Dr Sarah Wollaston MP
Chair of the Parliamentary Health Select Committee

I am afraid notice of your emergency review of English Accident and Emergency services only reached me yesterday, so please accept my apologies for writing this letter comparatively late in the day.

I do appreciate, too, the urgent and important nature of your review. The issue with which it is going to deal are pressing, immediate and urgent, affecting as they do the security, health, safety and wellbeing of thousands of older and vulnerable people.
 

There has been increasing interest and speculation about the role of social care in assessing for, and arranging, services in the community to enable the transfer of care. With that in mind and the fact that your Committee does not, as yet, appear to be taking evidence about this, I thought it would be helpful if I wrote to you, to set out our understanding of the causes of the current challenges and some of the solutions.

Why are A and E pressures rising? The truth is; there are a variety of reasons. The visits have been increasing year on year for ten years since the primary care-out-of-hours were changed ten years ago. The College of Emergency Medicine has concluded that 15 per cent of people who visit A and E could be treated elsewhere – a figure which matches the increase in the number of people who are living with long term conditions - particularly older people. We expect to have three million people living with three or more long term conditions by 2018 and the number will continue to rise.
 

Correspondingly there is also the question as to whether delays make a contribution to the lengthening of the waits in Accident and Emergency Departments. It is our analysis (and we believe this is supported by the excellent work of the College of Emergency Medicine) that the issues are multi-causal.

There can be no doubt that one of the major factors bearing on the current situation is the increasing number of older people who have an increasing number of long term conditions such as strokes, arthritis, dementia and heart disease. In these circumstances, as we know, illnesses such as influenza can become life threatening and require emergency treatment and admission. Put simply, as it was by an older man on Independent Television News yesterday evening, there are more older people now than ever before. And if we offer the same service to them - let alone one that has reduced by 26% or £3.5 billion in the past four years - it will not have the capacity to provide the additional services that are required to meet the increasing needs.
 

Despite those funding reductions local authority councillors have done their best to protect social care as it has moved from 30% to 35% of local authority expenditure. At the same time delays in transfers from hospital to community attributable to social care have reduced from 33% to 26.5% of all delays. There are some that are attributable to both the health and social care, while the remaining two thirds are the responsibility of the health service.

Properly funded social care is an essential part of the solution not only in helping to ensure that hospital pressures are eased but also in the most important task of ensuring that people’s needs are met in the right time and place with the dignity they deserve.
 

So what do we need to do?

The Better Care Fund objective is to join local planning to integrate care albeit that the money, £5.3 billion, is already being spent on priority care elsewhere. It is a good initiative but does not go anywhere near far enough to redress the very deep cuts that have been made to social care budgets in recent years.

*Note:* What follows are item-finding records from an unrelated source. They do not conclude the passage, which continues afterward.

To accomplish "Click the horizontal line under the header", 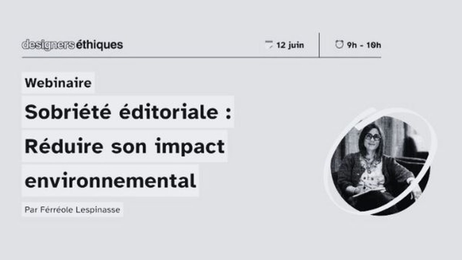I will (201, 57).
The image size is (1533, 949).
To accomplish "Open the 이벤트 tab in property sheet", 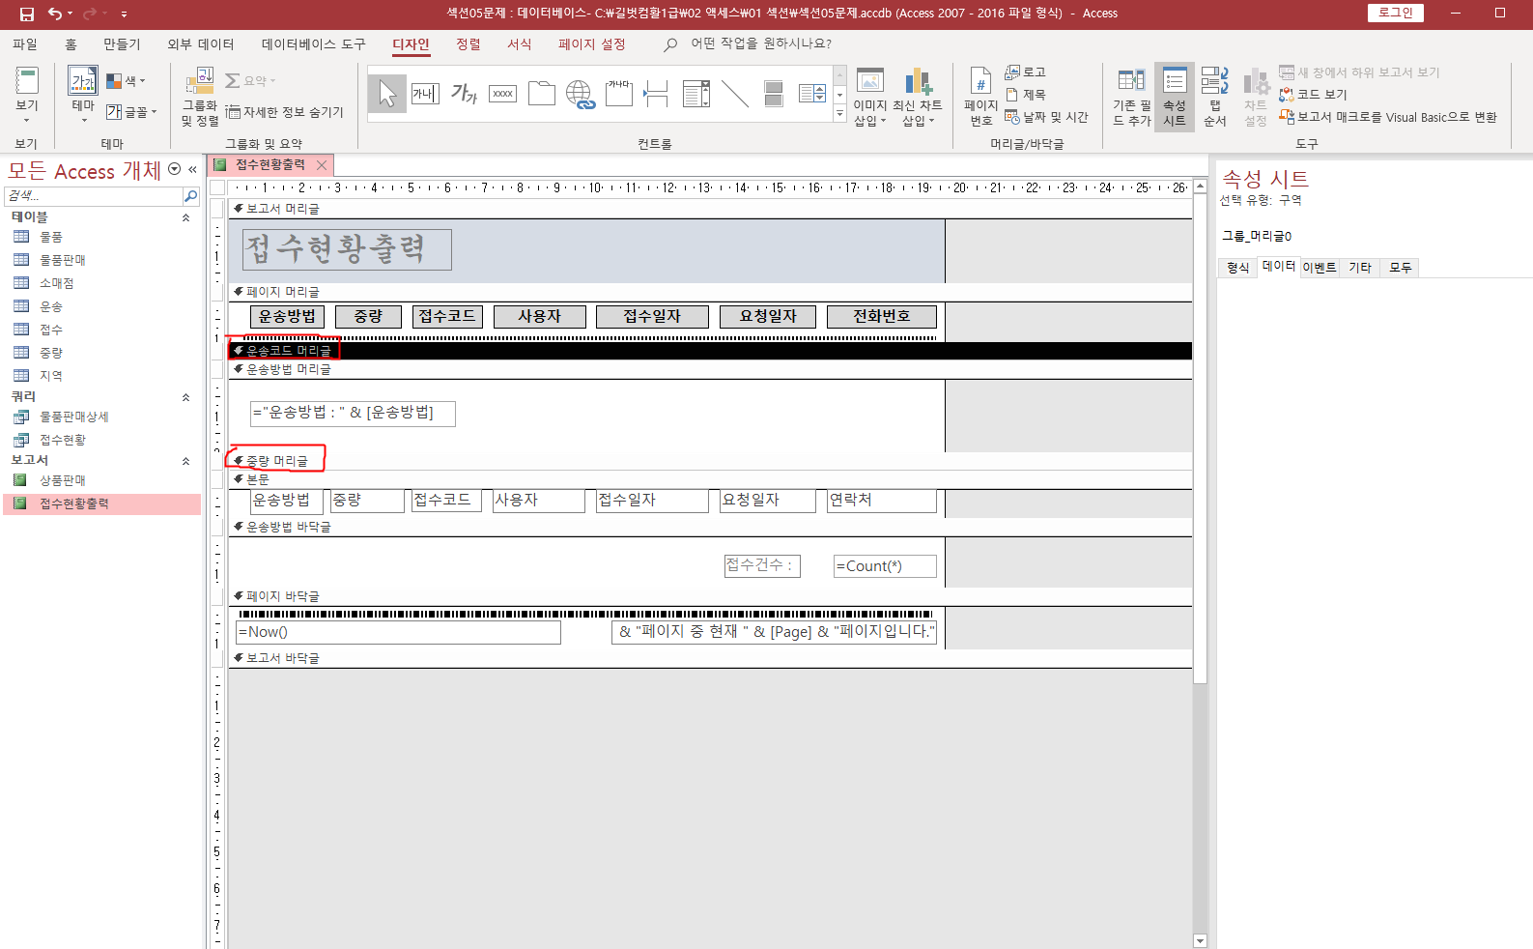I will click(1319, 268).
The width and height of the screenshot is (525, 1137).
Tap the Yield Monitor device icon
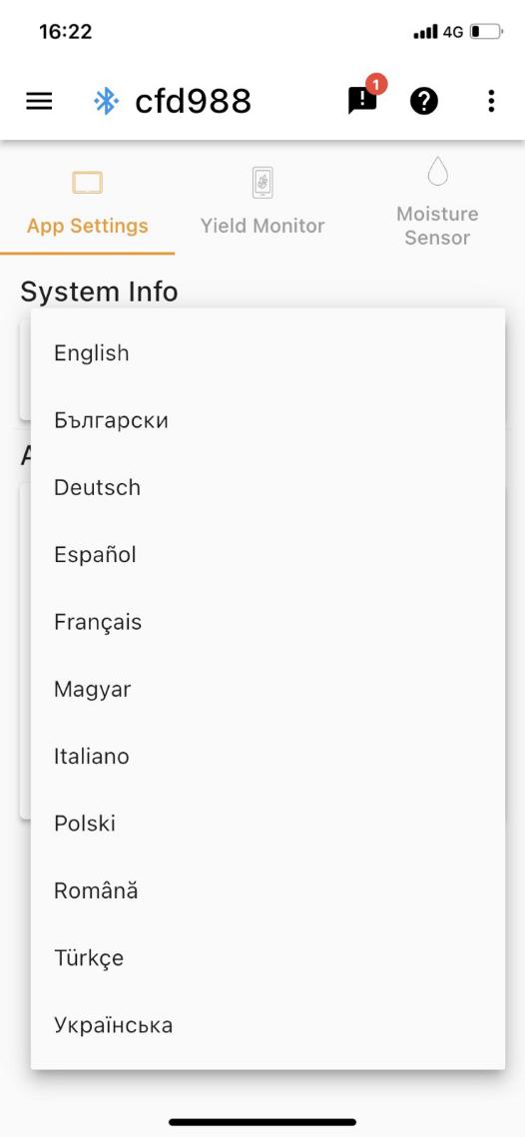(x=263, y=182)
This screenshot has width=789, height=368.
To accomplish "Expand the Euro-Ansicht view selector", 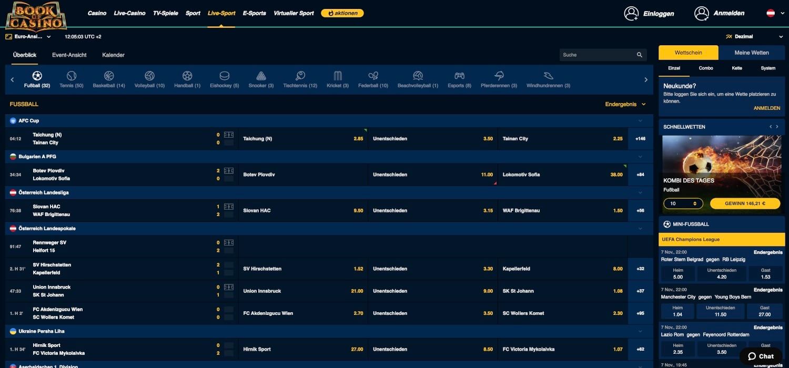I will [29, 36].
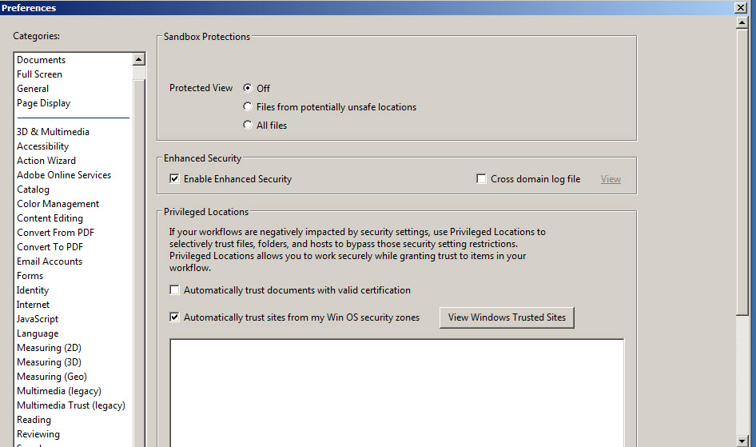Image resolution: width=756 pixels, height=447 pixels.
Task: Toggle Enable Enhanced Security checkbox
Action: (x=174, y=179)
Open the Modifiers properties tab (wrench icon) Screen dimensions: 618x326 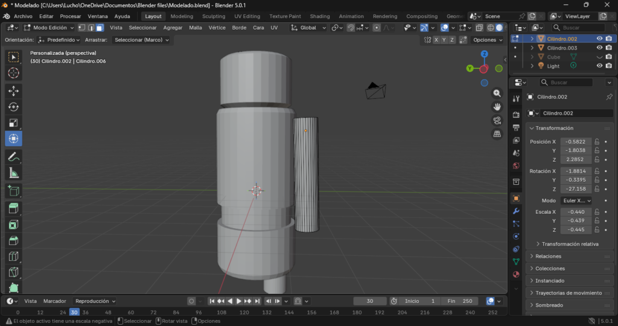(516, 211)
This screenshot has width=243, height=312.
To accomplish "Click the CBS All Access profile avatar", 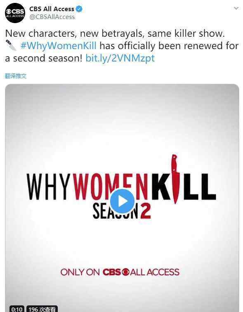I will pos(15,13).
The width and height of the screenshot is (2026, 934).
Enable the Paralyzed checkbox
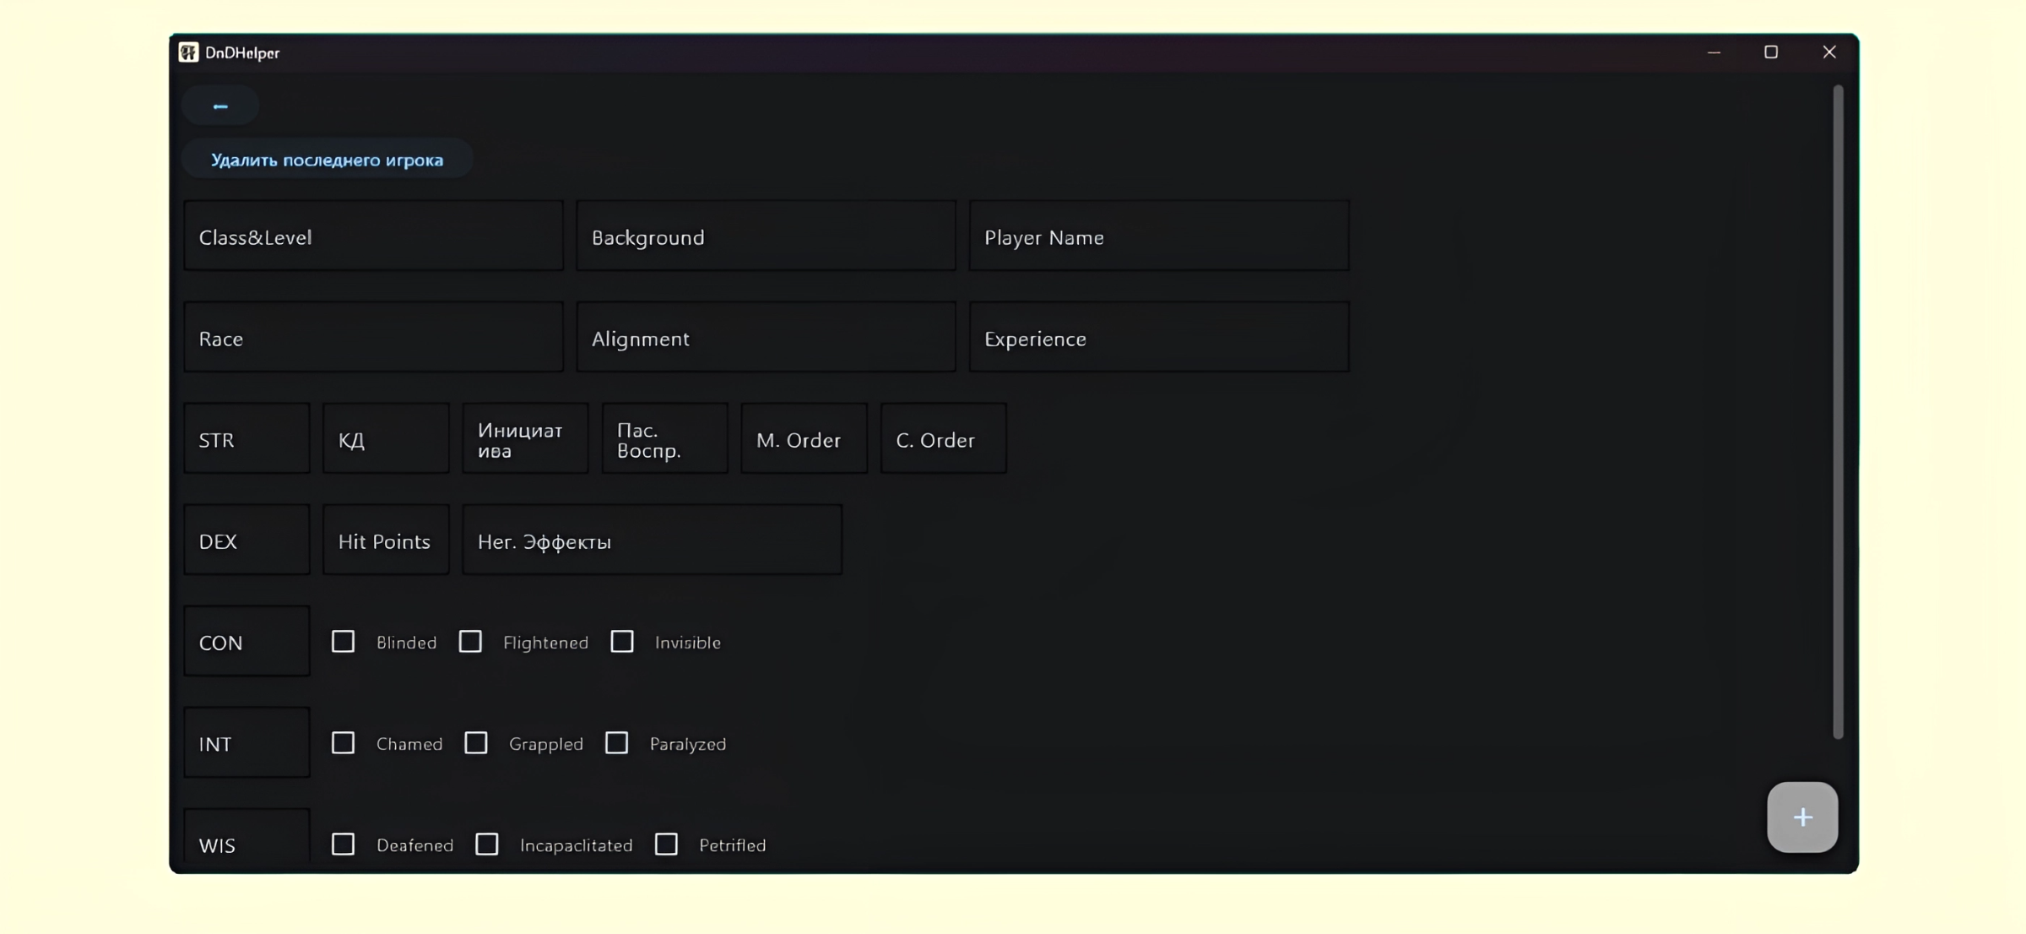coord(617,743)
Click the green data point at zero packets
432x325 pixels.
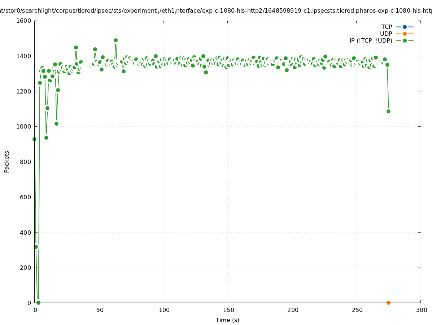tap(38, 303)
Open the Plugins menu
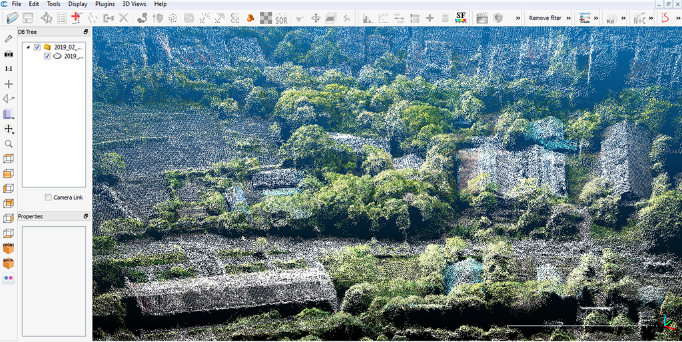The height and width of the screenshot is (342, 682). [105, 4]
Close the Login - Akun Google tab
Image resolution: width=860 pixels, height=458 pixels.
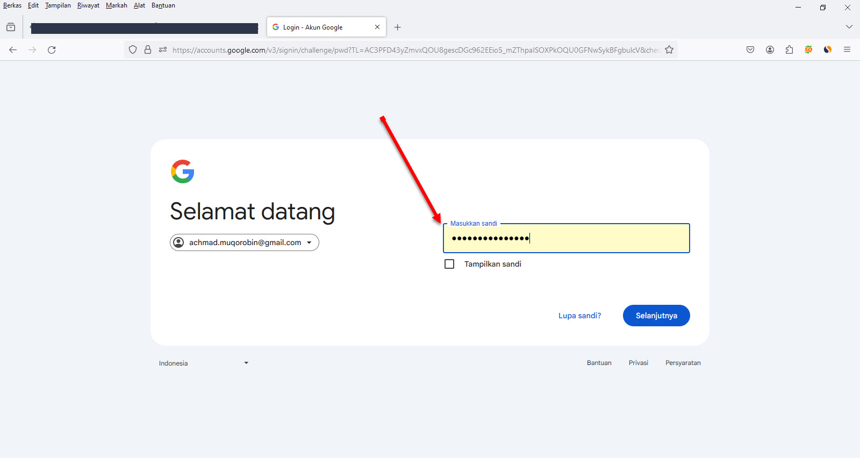point(377,27)
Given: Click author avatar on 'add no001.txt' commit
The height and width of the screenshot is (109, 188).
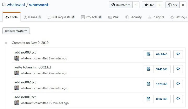Looking at the screenshot, I should click(17, 103).
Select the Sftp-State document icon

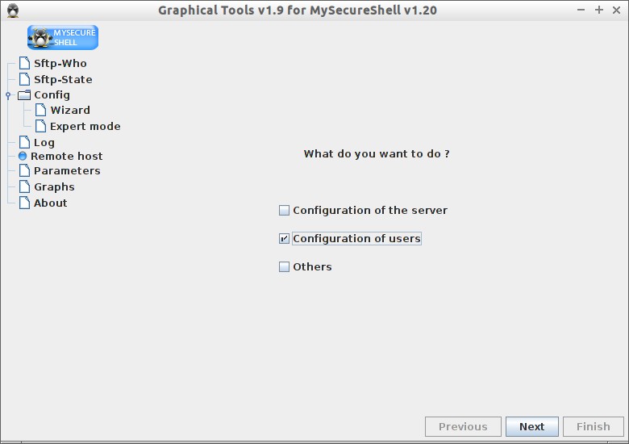pos(24,79)
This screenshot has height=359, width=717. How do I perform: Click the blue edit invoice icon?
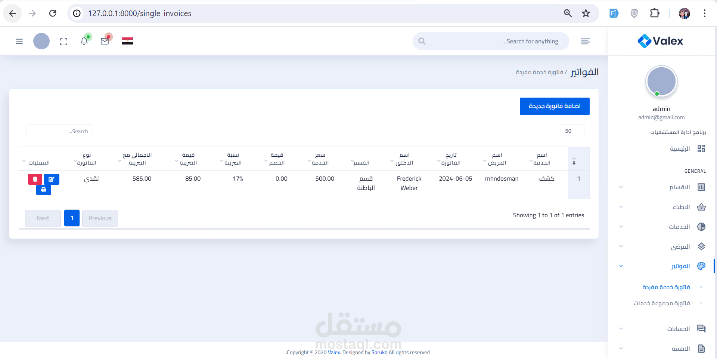click(x=52, y=180)
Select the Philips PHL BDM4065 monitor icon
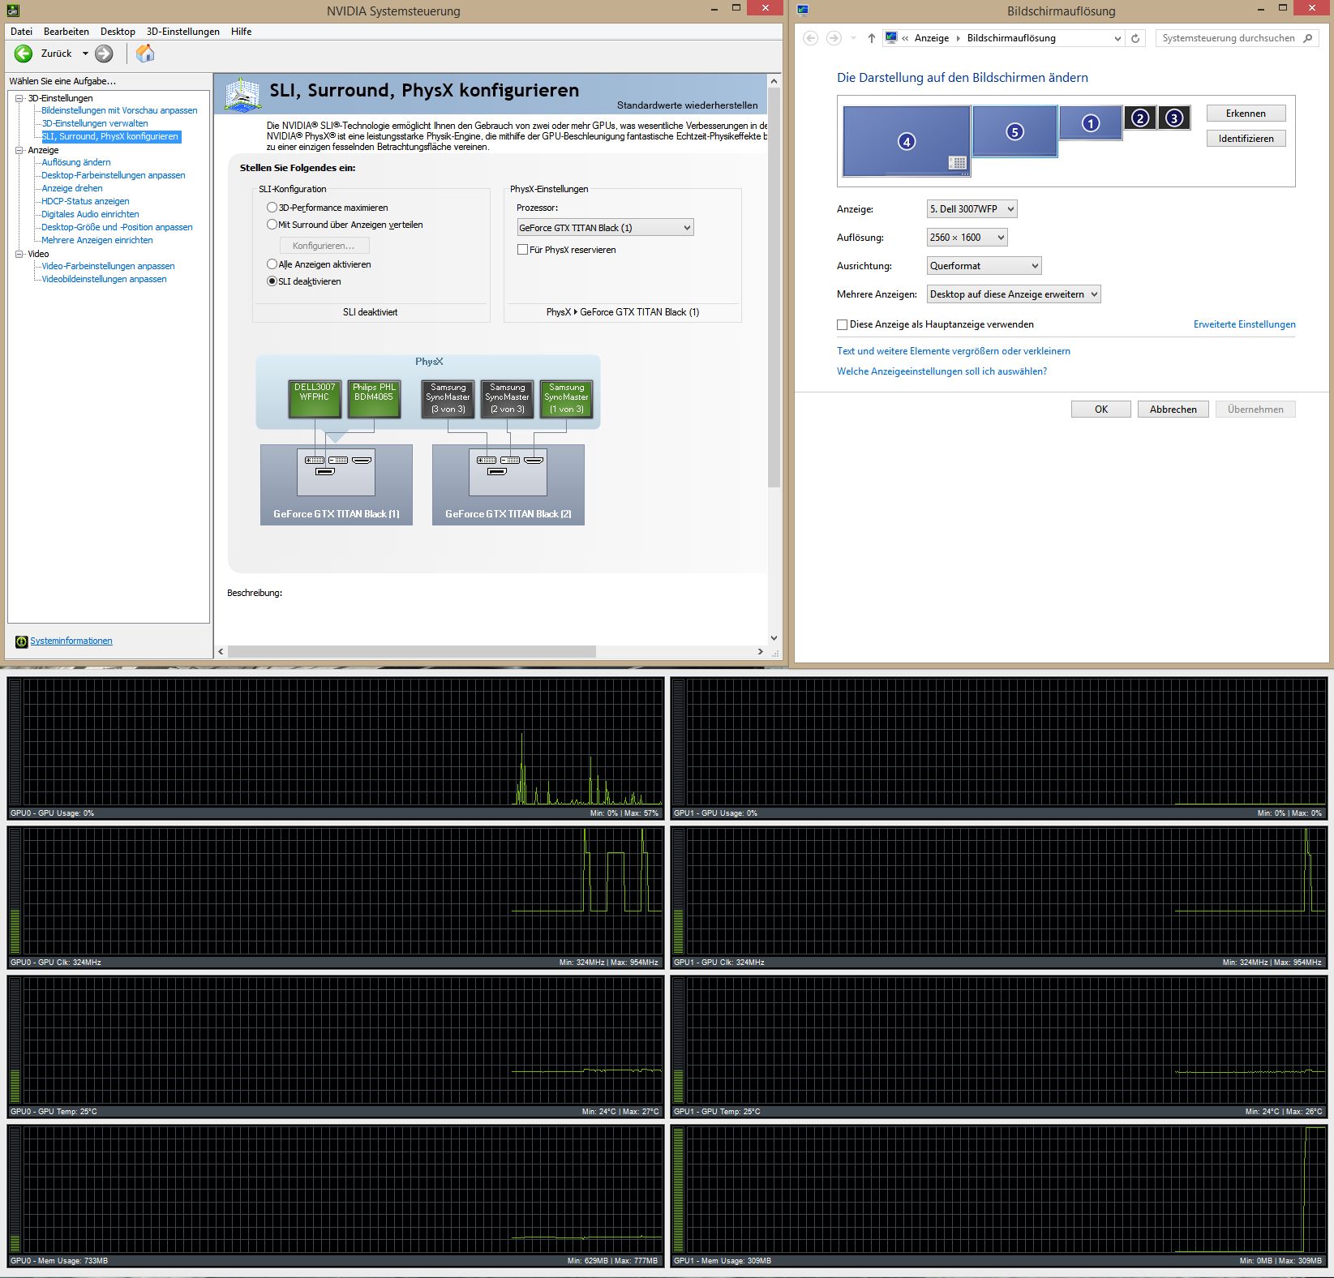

In the short term we are working with government and the NHS to help to improve the current position through ensuring seven day working across the country; working with care providers in care homes and the independent and voluntary sector to increase capacity and ensuring that assessments for making arrangements for care happen as quickly as possible.
 

There is no doubt that urgent additional funding support directly to social care is essential. I do not yet have the full picture as to how much of the recent allocation of £700m came to social care, but we do know that it was a very small proportion and nothing like the 26.5% that would be a reflection of the attributable delays.

And in the longer term we should:

* Develop multidisciplinary care in primary care settings,
* Identify those most needing a proactive approach,
* Provide crisis intervention services
* Involve the voluntary sector in community-based schemes
* Share information efficiently
* Develop more supported living schemes such as extra care
* Develop more schemes to support people at the end of life to stay in their own homes
* Give better treatment and services to support people to live well with dementia, and
* Make sure informal carers are supported appropriately.  

I hope it is not too late to bring these issues before your committee, albeit in absentia.

We really do need investment in a range of provision in the community. Social care does have a big part to play, but we need an aligned funding settlement within social care and health. 

We know that there is a shortfall of £8 billion from the Five Year Forward View. Well, there is also a similar problem in social care. The LGA/ADASS report on the state of social care finances predicts a gap of £4.3 billion. This needs to be addressed alongside the gap in the health budget in the next spending round. We must use this period as a wake-up call for the need to plan and prepare for the changing needs and requirements of our population.

I would be very happy to provide more evidence or answer any questions on this subject if it would be helpful to your Committee.